В конце концов Шарлотта сдалась, будучи не в состоянии противиться перспективе того, чтобы Хартест стал надежно и бесспорно принадлежать ей, а точнее, Александру — и ему не грозили бы никакие опасности со стороны мистера Аль-Фабаха, Чака Дрю, Фредди Прэгера или даже ее деда.
А потом, выпив больше половины той бутылки шампанского, расслабившись и словно немного поглупев от чувства облегчения и от счастья, она выходила вместе с ним из гостиницы, выходила в самом прямом смысле, то есть проходила через дверь на улицу, Джереми обнимал ее одной рукой за талию, она смеялась, шутила с ним, поцеловала его сначала в одну щеку, потом в другую, а затем машинально бросила взгляд вниз: там, у самой первой ступеньки лестницы, ведущей к входу, стоял и смотрел на нее Гейб Хоффман.

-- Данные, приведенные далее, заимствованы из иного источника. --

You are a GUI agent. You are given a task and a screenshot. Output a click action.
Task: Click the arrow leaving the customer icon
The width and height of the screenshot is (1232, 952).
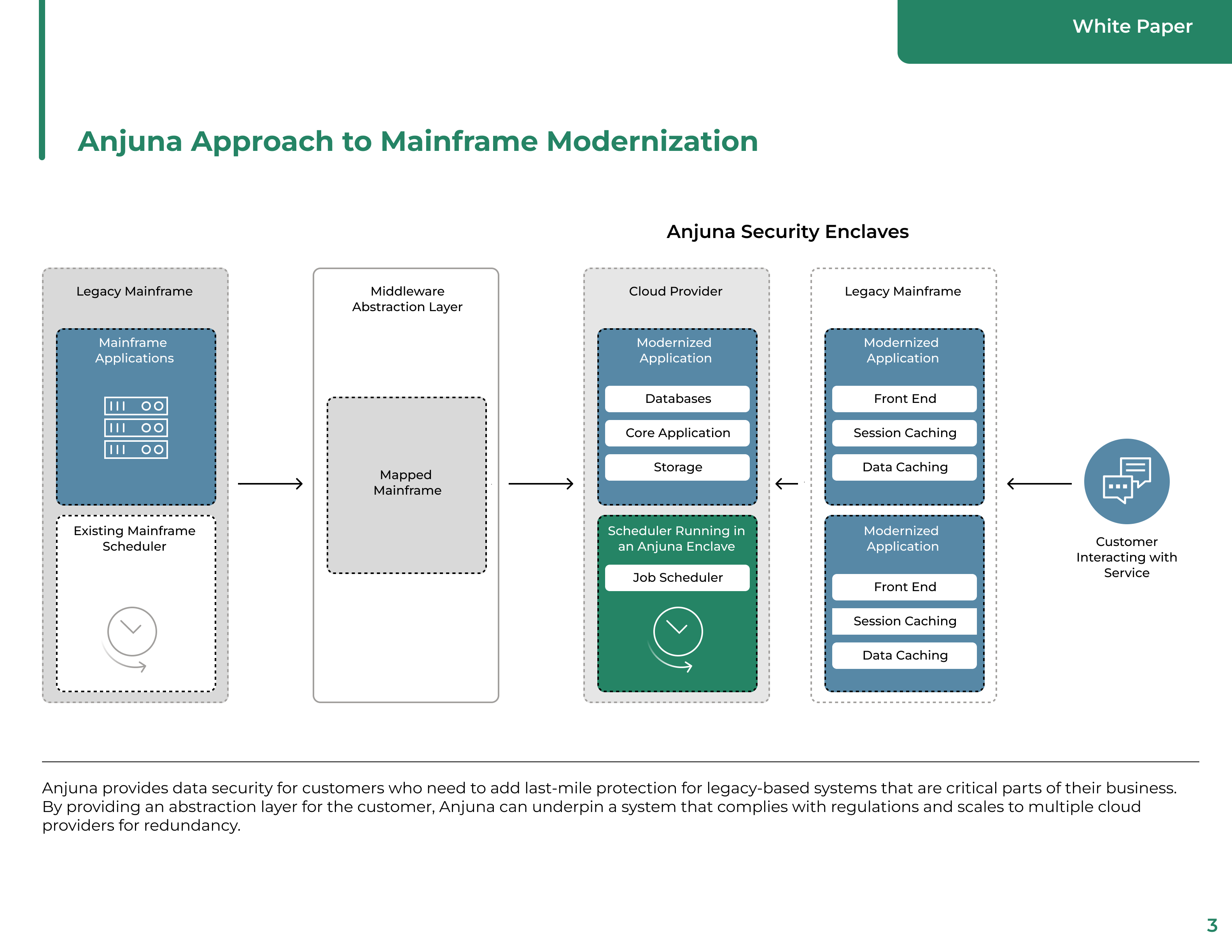(1039, 483)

Ссора между ними произошла страшнейшая. Худшей Шарлотта не могла даже и припомнить. Гейб обозвал ее проституткой, уличной девкой и заявил, что для него их взаимоотношения кончены; она в ответ заявила, что он просто помешался на собственной ревности и самонадеян сверх всякой меры и что если он думает, будто она станет продолжать отношения, в которых взаимному доверию попросту не отводится вообще никакого места, то ему нужно срочно и серьезно лечиться у психиатра.
В таком духе, обмениваясь бесконечными оскорблениями и словно крутясь в каком-то водовороте взаимной злобы, они скандалили друг с другом на протяжении нескольких часов подряд; в конце концов Шарлотта, устав до изнеможения, отчаявшись и не чувствуя от ярости уже никакой боли, просто повернулась и ушла.
Как-то после обеда Шарлотта сидела в своем маленьком кабинете в банке, стараясь не думать о том, как сложится в будущем ее жизнь — будь то с Гейбом или без него, — и надеясь только на то, что в один прекрасный день тоске и отчаянию, с которыми была сейчас неразделимо связана ее работа, придет конец; и тут зазвонил телефон. Звонили из Нью-Йорка, на проводе был сам Фред III.